**WORK ORDER**
Would you retype every record below exactly as written?

**EXERCISE DATA**
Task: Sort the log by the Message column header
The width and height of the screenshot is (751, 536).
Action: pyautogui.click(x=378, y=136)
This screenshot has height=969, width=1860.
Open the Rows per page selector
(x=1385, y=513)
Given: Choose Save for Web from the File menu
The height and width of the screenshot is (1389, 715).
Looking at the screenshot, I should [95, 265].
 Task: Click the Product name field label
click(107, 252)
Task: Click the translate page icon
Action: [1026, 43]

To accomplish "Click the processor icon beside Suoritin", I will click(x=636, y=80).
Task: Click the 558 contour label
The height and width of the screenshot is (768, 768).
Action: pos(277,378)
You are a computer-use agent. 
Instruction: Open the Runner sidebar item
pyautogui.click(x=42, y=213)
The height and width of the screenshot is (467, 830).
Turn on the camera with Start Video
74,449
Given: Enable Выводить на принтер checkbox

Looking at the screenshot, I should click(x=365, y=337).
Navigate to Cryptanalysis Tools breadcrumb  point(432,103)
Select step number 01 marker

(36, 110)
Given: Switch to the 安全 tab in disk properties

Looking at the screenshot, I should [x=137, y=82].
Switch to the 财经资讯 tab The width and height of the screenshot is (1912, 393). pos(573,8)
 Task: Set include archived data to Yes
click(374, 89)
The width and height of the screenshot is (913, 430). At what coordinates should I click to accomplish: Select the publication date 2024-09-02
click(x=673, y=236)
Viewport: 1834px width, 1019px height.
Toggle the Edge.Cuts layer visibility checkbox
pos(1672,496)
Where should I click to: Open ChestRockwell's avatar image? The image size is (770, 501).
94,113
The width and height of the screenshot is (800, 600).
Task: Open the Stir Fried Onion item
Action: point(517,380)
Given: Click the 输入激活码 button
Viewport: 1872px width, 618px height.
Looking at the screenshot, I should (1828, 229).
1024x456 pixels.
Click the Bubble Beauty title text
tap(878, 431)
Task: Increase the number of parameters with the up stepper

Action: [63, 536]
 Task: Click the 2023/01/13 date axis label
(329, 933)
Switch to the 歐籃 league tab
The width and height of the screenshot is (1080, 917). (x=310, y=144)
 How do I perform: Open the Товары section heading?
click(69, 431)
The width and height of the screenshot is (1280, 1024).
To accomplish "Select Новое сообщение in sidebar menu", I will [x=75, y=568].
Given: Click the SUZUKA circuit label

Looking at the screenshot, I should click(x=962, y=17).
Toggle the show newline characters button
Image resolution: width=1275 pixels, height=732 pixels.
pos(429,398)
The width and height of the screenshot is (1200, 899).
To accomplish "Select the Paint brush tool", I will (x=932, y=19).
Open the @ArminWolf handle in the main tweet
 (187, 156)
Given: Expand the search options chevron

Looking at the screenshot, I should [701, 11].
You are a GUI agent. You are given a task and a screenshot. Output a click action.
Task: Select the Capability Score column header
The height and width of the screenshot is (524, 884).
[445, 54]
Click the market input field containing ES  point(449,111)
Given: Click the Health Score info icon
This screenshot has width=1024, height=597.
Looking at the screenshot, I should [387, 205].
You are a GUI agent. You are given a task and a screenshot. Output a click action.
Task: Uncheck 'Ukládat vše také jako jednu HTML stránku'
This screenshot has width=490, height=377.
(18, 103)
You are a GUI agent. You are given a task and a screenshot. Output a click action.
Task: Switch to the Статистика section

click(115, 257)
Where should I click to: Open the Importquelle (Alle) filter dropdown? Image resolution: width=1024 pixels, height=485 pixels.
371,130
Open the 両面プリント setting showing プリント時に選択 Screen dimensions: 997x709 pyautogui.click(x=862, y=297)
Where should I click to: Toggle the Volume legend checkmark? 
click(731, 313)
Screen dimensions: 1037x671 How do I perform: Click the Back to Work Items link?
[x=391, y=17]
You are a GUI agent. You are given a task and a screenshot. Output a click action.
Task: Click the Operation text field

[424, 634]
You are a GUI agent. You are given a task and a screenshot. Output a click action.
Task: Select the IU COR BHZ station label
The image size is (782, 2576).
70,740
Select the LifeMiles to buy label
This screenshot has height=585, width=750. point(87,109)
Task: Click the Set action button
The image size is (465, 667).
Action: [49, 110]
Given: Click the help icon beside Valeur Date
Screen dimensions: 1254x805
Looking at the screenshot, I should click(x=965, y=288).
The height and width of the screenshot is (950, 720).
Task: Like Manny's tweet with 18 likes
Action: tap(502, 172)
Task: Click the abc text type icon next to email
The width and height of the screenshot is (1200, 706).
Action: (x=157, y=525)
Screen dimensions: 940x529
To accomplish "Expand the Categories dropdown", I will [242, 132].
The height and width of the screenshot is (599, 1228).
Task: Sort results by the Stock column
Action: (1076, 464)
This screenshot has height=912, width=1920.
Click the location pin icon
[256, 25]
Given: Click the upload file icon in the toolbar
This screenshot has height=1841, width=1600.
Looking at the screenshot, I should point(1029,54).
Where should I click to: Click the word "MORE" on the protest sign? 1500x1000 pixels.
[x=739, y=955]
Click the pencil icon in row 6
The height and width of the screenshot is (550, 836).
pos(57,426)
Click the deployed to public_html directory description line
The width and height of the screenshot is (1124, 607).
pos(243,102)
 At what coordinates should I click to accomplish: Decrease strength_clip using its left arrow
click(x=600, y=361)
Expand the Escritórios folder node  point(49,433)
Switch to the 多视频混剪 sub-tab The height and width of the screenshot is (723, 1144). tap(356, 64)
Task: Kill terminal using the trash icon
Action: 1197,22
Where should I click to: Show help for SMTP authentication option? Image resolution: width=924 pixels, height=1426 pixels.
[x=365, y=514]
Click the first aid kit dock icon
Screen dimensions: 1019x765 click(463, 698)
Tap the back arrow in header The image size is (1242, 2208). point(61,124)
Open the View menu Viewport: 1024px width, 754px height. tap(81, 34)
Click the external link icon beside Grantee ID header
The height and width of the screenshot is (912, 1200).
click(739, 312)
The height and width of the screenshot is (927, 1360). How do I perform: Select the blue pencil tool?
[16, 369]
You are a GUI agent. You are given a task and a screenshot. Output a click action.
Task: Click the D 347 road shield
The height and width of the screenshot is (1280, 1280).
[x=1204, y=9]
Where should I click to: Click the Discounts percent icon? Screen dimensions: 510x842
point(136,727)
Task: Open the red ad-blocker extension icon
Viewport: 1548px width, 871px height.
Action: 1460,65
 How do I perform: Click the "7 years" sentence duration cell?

**OUTPUT OF THE TASK**
Task: Sort the log by the Message column header
The width and height of the screenshot is (751, 536).
Action: pyautogui.click(x=378, y=136)
This screenshot has height=969, width=1860.
Open the Rows per page selector
(x=1385, y=513)
Given: Choose Save for Web from the File menu
The height and width of the screenshot is (1389, 715).
Looking at the screenshot, I should [95, 265].
 Task: Click the Product name field label
click(107, 252)
Task: Click the translate page icon
Action: [1026, 43]

To accomplish "Click the processor icon beside Suoritin", I will click(x=636, y=80).
Task: Click the 558 contour label
The height and width of the screenshot is (768, 768).
Action: pos(277,378)
You are a computer-use agent. 
Instruction: Open the Runner sidebar item
pyautogui.click(x=42, y=213)
The height and width of the screenshot is (467, 830).
Turn on the camera with Start Video
74,449
Given: Enable Выводить на принтер checkbox

Looking at the screenshot, I should click(x=365, y=337).
Navigate to Cryptanalysis Tools breadcrumb  point(432,103)
Select step number 01 marker

(36, 110)
Given: Switch to the 安全 tab in disk properties

Looking at the screenshot, I should [x=137, y=82].
Switch to the 财经资讯 tab The width and height of the screenshot is (1912, 393). pos(573,8)
 Task: Set include archived data to Yes
click(374, 89)
The width and height of the screenshot is (913, 430). At what coordinates should I click to accomplish: Select the publication date 2024-09-02
click(x=673, y=236)
Viewport: 1834px width, 1019px height.
Toggle the Edge.Cuts layer visibility checkbox
pos(1672,496)
Where should I click to: Open ChestRockwell's avatar image? The image size is (770, 501).
94,113
The width and height of the screenshot is (800, 600).
Task: Open the Stir Fried Onion item
Action: point(517,380)
Given: Click the 输入激活码 button
Viewport: 1872px width, 618px height.
Looking at the screenshot, I should (1828, 229).
1024x456 pixels.
Click the Bubble Beauty title text
tap(878, 431)
Task: Increase the number of parameters with the up stepper

Action: [63, 536]
 Task: Click the 2023/01/13 date axis label
(329, 933)
Switch to the 歐籃 league tab
The width and height of the screenshot is (1080, 917). (x=310, y=144)
 How do I perform: Open the Товары section heading?
click(69, 431)
The width and height of the screenshot is (1280, 1024).
To accomplish "Select Новое сообщение in sidebar menu", I will [x=75, y=568].
Given: Click the SUZUKA circuit label

Looking at the screenshot, I should click(x=962, y=17).
Toggle the show newline characters button
Image resolution: width=1275 pixels, height=732 pixels.
pos(429,398)
The width and height of the screenshot is (1200, 899).
To accomplish "Select the Paint brush tool", I will (x=932, y=19).
Open the @ArminWolf handle in the main tweet
 (187, 156)
Given: Expand the search options chevron

Looking at the screenshot, I should [701, 11].
You are a GUI agent. You are given a task and a screenshot. Output a click action.
Task: Select the Capability Score column header
The height and width of the screenshot is (524, 884).
[445, 54]
Click the market input field containing ES  point(449,111)
Given: Click the Health Score info icon
This screenshot has width=1024, height=597.
Looking at the screenshot, I should [387, 205].
You are a GUI agent. You are given a task and a screenshot. Output a click action.
Task: Uncheck 'Ukládat vše také jako jednu HTML stránku'
This screenshot has width=490, height=377.
(18, 103)
You are a GUI agent. You are given a task and a screenshot. Output a click action.
Task: Switch to the Статистика section

click(115, 257)
Where should I click to: Open the Importquelle (Alle) filter dropdown? Image resolution: width=1024 pixels, height=485 pixels.
371,130
Open the 両面プリント setting showing プリント時に選択 Screen dimensions: 997x709 pyautogui.click(x=862, y=297)
Where should I click to: Toggle the Volume legend checkmark? 
click(731, 313)
Screen dimensions: 1037x671 How do I perform: Click the Back to Work Items link?
[x=391, y=17]
You are a GUI agent. You are given a task and a screenshot. Output a click action.
Task: Click the Operation text field

[424, 634]
You are a GUI agent. You are given a task and a screenshot. Output a click action.
Task: Select the IU COR BHZ station label
The image size is (782, 2576).
70,740
Select the LifeMiles to buy label
This screenshot has height=585, width=750. point(87,109)
Task: Click the Set action button
The image size is (465, 667).
Action: [49, 110]
Given: Click the help icon beside Valeur Date
Screen dimensions: 1254x805
Looking at the screenshot, I should click(x=965, y=288).
The height and width of the screenshot is (950, 720).
Task: Like Manny's tweet with 18 likes
Action: tap(502, 172)
Task: Click the abc text type icon next to email
The width and height of the screenshot is (1200, 706).
Action: (x=157, y=525)
Screen dimensions: 940x529
To accomplish "Expand the Categories dropdown", I will [242, 132].
The height and width of the screenshot is (599, 1228).
Task: Sort results by the Stock column
Action: (1076, 464)
This screenshot has height=912, width=1920.
Click the location pin icon
[256, 25]
Given: Click the upload file icon in the toolbar
This screenshot has height=1841, width=1600.
Looking at the screenshot, I should point(1029,54).
Where should I click to: Click the word "MORE" on the protest sign? 1500x1000 pixels.
[x=739, y=955]
Click the pencil icon in row 6
The height and width of the screenshot is (550, 836).
pos(57,426)
Click the deployed to public_html directory description line
The width and height of the screenshot is (1124, 607).
pos(243,102)
 At what coordinates should I click to accomplish: Decrease strength_clip using its left arrow
click(x=600, y=361)
Expand the Escritórios folder node  point(49,433)
Switch to the 多视频混剪 sub-tab The height and width of the screenshot is (723, 1144). tap(356, 64)
Task: Kill terminal using the trash icon
Action: 1197,22
Where should I click to: Show help for SMTP authentication option? Image resolution: width=924 pixels, height=1426 pixels.
[x=365, y=514]
Click the first aid kit dock icon
Screen dimensions: 1019x765 click(463, 698)
Tap the back arrow in header The image size is (1242, 2208). point(61,124)
Open the View menu Viewport: 1024px width, 754px height. tap(81, 34)
Click the external link icon beside Grantee ID header
The height and width of the screenshot is (912, 1200).
click(739, 312)
The height and width of the screenshot is (927, 1360). How do I perform: Select the blue pencil tool?
[16, 369]
You are a GUI agent. You are given a task and a screenshot. Output a click action.
Task: Click the D 347 road shield
The height and width of the screenshot is (1280, 1280).
[x=1204, y=9]
Where should I click to: Click the Discounts percent icon? Screen dimensions: 510x842
point(136,727)
Task: Open the red ad-blocker extension icon
Viewport: 1548px width, 871px height.
Action: 1460,65
 How do I perform: Click the "7 years" sentence duration cell?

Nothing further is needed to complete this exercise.